Hugo Odenbach

May 23, 1912 – March 31, 2009

Dad passed away peacefully, surrounded by family, at the Vernon Hospice House Tuesday evening. With his body failing and quality of life draining away, he was ready both mentally and spiritually.

He was born in Poland to Jacob and Bertha Odenbach and was the second youngest of four boys – Albert born 1908, Ernest 1909 and Bill 1915. Jacob, a farmer, relocated his family to East Germany after employing a family to sneak them across the border. In order to distract border security, a violin was used to gain a guard’s attention while the family was shuttled across.

Dad recalls a Lutheran school where the teachers used lilac switches to enforce rules. “It was strict but it was good.” He could gauge the mood of one teacher by his attire. “When he wore black and white pants, you knew you were in for a bad day.” As a young teen, he remembers hanging out with his cool city cousins, Lydia and Alma, in Berlin. Jacob eventually immigrated to Stony Plain, Alberta in 1926 with his eldest son Albert. The rest of the family came over the following year. On the boat coming over to Halifax, Dad and Bill stood at the bow of the boat and were fascinated by schools of flying fish.

Jacob purchased a 160-acre farm with a small house. Dad said it wasn’t insulated well, but the family used heavy tick quilts to keep warm during harsh Prairie winters. In 1929 his uncle called a young Hugo to come work for him in the BX tending 500 turkeys. Dad purchased a new bike for $35 and rode it into town from the BX. He liked coming into Vernon on Saturday nights to enjoy the downtown and maybe watch a ball game.

After working with Mom’s brother Irvin making railway ties, he eventually won the heart of Olga (Mom) Eckert and they married 70 years ago, March 20, at a little church on 27th Street. The couple moved to Cherryville in 1941 before Dad built a house on Swede Road in Lumby. As a young man, he remembers using a team of horses to skid logs out of the hills above Cosens Bay. Being a sawyer/millwright by trade, Dad moved to Williams Lake and worked for Dan Basaraba for 11 years. Eventually, he was hired to build a mill in Stewart where the family lived until relocating back to the Okanagan in 1972. He worked for mills in Coldstream and Grindrod before retiring from Rogers Flour.

He has five children – Jerald (Cris), Norma (Harry), Dorothy (Len), Beverly (Ira) and Dan (Marnie). Dad also enjoyed nine grandchildren and 10 great grandchildren. He was predeceased by his parents, brothers, one grandchild (Tammy) and son-in-law (Harry).

Cremation preceded a private family service yesterday morning.

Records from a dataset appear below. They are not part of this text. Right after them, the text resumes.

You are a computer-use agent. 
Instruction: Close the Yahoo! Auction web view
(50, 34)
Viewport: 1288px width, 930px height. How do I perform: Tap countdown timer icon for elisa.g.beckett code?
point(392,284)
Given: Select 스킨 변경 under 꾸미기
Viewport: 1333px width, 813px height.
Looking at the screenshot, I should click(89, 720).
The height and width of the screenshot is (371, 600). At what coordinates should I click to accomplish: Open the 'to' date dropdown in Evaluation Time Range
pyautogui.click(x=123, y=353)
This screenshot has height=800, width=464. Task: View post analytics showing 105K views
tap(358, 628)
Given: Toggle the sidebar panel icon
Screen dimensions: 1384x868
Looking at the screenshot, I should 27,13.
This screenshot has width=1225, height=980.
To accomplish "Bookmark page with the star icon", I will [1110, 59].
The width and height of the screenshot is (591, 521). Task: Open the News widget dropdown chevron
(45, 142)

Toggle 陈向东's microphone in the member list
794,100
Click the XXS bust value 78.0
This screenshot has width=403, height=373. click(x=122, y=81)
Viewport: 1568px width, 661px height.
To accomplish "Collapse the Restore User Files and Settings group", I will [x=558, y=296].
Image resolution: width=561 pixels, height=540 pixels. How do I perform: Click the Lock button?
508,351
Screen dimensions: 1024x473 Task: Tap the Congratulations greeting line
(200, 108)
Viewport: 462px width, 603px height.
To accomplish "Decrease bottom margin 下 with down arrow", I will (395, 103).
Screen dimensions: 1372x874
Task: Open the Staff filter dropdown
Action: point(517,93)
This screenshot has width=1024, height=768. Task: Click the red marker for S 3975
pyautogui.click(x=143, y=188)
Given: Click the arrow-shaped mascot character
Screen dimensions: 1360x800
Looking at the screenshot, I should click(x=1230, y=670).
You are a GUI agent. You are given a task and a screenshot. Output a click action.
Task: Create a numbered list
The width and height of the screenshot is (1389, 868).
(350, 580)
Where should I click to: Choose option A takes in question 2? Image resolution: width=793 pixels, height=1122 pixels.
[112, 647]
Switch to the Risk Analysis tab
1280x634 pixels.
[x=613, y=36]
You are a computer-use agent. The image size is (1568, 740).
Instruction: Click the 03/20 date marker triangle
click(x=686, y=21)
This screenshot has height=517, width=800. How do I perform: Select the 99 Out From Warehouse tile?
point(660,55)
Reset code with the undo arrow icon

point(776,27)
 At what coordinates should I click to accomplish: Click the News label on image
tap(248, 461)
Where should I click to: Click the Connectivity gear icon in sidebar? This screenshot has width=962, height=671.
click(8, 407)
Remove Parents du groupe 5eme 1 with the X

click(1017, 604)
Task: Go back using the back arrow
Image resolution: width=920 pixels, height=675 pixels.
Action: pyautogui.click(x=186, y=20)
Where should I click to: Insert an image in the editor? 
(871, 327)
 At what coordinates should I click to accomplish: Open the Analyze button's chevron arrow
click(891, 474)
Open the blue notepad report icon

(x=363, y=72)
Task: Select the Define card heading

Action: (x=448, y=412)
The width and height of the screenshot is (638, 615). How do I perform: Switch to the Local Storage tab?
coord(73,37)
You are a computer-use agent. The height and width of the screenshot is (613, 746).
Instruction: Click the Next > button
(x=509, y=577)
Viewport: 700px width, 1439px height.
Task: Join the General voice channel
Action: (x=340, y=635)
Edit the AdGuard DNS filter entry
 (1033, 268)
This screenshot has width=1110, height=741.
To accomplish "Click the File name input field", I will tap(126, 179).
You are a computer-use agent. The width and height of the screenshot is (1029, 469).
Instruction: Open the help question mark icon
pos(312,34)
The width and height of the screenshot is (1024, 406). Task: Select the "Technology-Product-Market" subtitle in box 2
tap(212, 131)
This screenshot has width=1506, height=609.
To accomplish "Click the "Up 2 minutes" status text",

Until you experience the Vernon Hospice House you somewhat take it for granted. You have an understanding they do good work in supporting families during their time of need. However, once a loved one exits this life in the care of the Vernon Hospice Society you appreciate what a valued service this non-profit group does for the community. Even if Dad had not been surrounded by family, he would have left this world knowing he was cared for and valued. So if you’re looking for a “local worthy cause,” nobody could ever fault you for supporting this non-profit society where staff and volunteers hearts are all in the right place.